Dès l'été, la direction réunit la centaine d'éleveurs deux-sévriens adhérents pour trouver une issue. Ce ne sera pas une augmentation des fonds propres puisque les producteurs de lait sont dans une situation tout aussi tendue. La vente des actifs s'impose rapidement, mais pas à n'importe quel prix : les sociétaires exigent la sauvegarde des emplois et des marques, qu'elles soient sous appellation ou non. Et surtout, une reprise dans le giron coopératif.

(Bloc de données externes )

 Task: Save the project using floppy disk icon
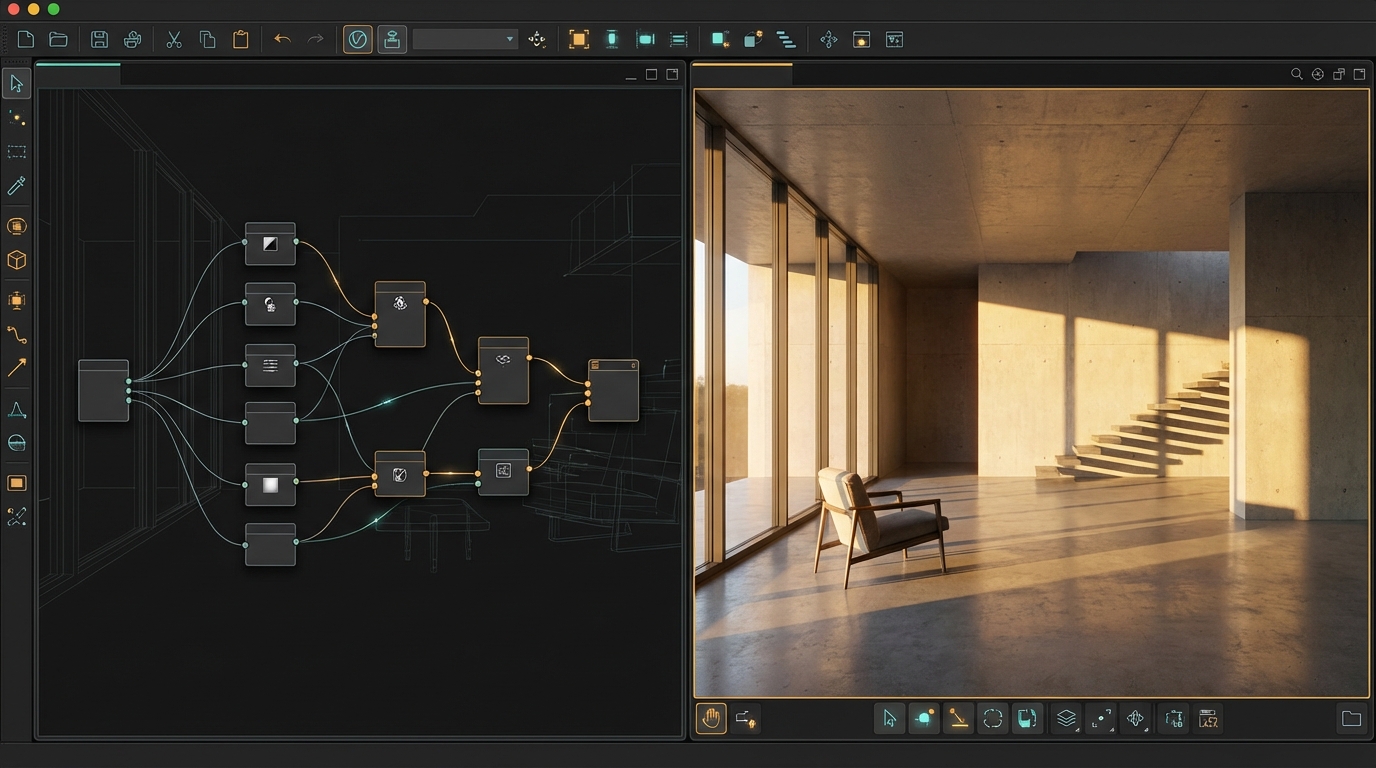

15 millions d'argent frais

Derrière les Charentaises Terra Lacta (lait) et Océalia (céréales), trois groupes céréaliers de la région font également des avances. Une alliance à cinq cohérente dans l'optique de l'organisation territoriale de la CLS, qui collecte son lait sur l'aire du lait AOP Charentes-Poitou. L'annonce de la reprise a été officialisée début décembre, les partenaires négocient désormais ses modalités.

100 % des actifs de la coopérative deux-sévrienne ont été transférés sous une nouvelle entité juridique dont Terra Lacta est actionnaire majoritaire au côté d'Océalia, des trois coopératives et de la CLS. Cette dernière reste seulement propriétaire de ses marques qu'elle exploitera désormais en franchise. Terra Lacta, basée à Surgères (Charente-Maritime) et qui emploie 450 salariés, a déjà annoncé un apport de 15 millions d'euros de fonds propres pour relancer la machine.

Un rebond d'urgence qui rassure puisque les marques des Deux-Sèvres vont préserver les exigences de leurs procédés de fabrication. Mais la reprise va en revanche impliquer une stratégie commerciale très ciblée. Alors qu'en France, l'heure est à la descente en gamme face aux attentes de compétitivité du consommateur, la CLS ne veut pas s'inscrire dans le mouvement.

Du beurre pour la Chine

« On est dans l'incapacité d'aller sur des marchés d'entrée de gamme, on n'est absolument pas taillés pour ce combat, balaye Guillaume Ribadière. Nous sommes sur de la haute-couture, l'avenir de la CLS ne passe pas par une baisse en gamme. Ce qu'on recherche, c'est une meilleure performance de notre outil industriel pour produire de façon plus économique. »

Et dans le viseur du dirigeant, les marchés étrangers. Alors que le consommateur français boude la qualité, le beurre d'Echiré est déjà vendu pour moitié en Asie, où il rencontre un succès qui ne se dément pas depuis 30 ans. Un débouché à ce point capital que la coopérative vient de déployer des visuels spécialement destinés au nouvel an chinois. Le Moyen-Orient et l'Amérique du Nord sont aussi très friands de ces produits labellisés et bien français. Ou quand la France fait son beurre aux antipodes de ses pâturages.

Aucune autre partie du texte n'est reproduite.